Start of PASSAGE PROVIDED

Damascus of the 1st century could boast of a public lighting system, sophisticated sanitation, lush public gardens, and well-organized and maintained commercial sections.
Additionally, a Greek architect had designed a grid system for the streets, including the one known as Straight Street that served as the main artery connecting the various marketplaces and routes of transit. A Main Street, in other words.
In fact, the Damascus Road, after some intertwining with other highways, directly becomes “the street called straight” once a traveler enters into the walls of the city.
Instead of being one, integrated highway, the Damascus Road was a collection of existing routes, including the Jerusalem/Jericho Road of which we’re familiar, serving as the demanding introduction to the journey.

End of PASSAGE PROVIDED

= TASK PROMPT =
In the passage about Damascus, what did the street known as Straight Street serve as? The records that come next are unrelated to the passage about Damascus.

Start of DATA SHOWN

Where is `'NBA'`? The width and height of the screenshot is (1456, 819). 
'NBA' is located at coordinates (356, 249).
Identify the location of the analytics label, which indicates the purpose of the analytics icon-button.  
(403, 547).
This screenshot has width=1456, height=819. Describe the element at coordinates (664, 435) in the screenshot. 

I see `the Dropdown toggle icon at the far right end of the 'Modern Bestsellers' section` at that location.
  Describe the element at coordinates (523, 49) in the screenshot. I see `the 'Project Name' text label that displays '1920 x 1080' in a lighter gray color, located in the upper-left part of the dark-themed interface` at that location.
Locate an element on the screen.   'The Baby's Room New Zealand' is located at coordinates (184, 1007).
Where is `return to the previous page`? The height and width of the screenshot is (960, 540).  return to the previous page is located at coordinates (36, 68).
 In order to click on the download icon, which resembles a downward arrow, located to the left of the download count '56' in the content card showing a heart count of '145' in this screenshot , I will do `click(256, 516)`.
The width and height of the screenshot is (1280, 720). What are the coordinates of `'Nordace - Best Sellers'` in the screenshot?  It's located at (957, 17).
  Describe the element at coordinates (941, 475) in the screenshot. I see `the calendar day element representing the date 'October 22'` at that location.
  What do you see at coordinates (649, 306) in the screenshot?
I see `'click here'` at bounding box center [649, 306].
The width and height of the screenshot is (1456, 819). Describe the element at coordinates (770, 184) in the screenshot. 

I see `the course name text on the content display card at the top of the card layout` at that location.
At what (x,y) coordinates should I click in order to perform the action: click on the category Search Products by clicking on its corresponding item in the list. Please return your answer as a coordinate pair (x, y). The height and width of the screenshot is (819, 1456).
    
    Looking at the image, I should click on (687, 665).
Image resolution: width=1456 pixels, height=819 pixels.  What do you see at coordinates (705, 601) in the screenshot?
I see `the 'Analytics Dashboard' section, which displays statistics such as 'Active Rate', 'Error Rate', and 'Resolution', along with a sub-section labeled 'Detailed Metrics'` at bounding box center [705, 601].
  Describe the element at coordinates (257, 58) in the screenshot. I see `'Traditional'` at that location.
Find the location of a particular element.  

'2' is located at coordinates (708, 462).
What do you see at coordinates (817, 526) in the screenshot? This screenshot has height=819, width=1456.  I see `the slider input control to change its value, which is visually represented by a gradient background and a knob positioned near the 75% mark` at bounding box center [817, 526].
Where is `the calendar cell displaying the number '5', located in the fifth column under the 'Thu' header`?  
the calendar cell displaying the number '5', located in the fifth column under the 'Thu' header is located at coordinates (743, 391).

End of DATA SHOWN

= ANSWER BELOW =
It served as the main artery connecting the various marketplaces and routes of transit.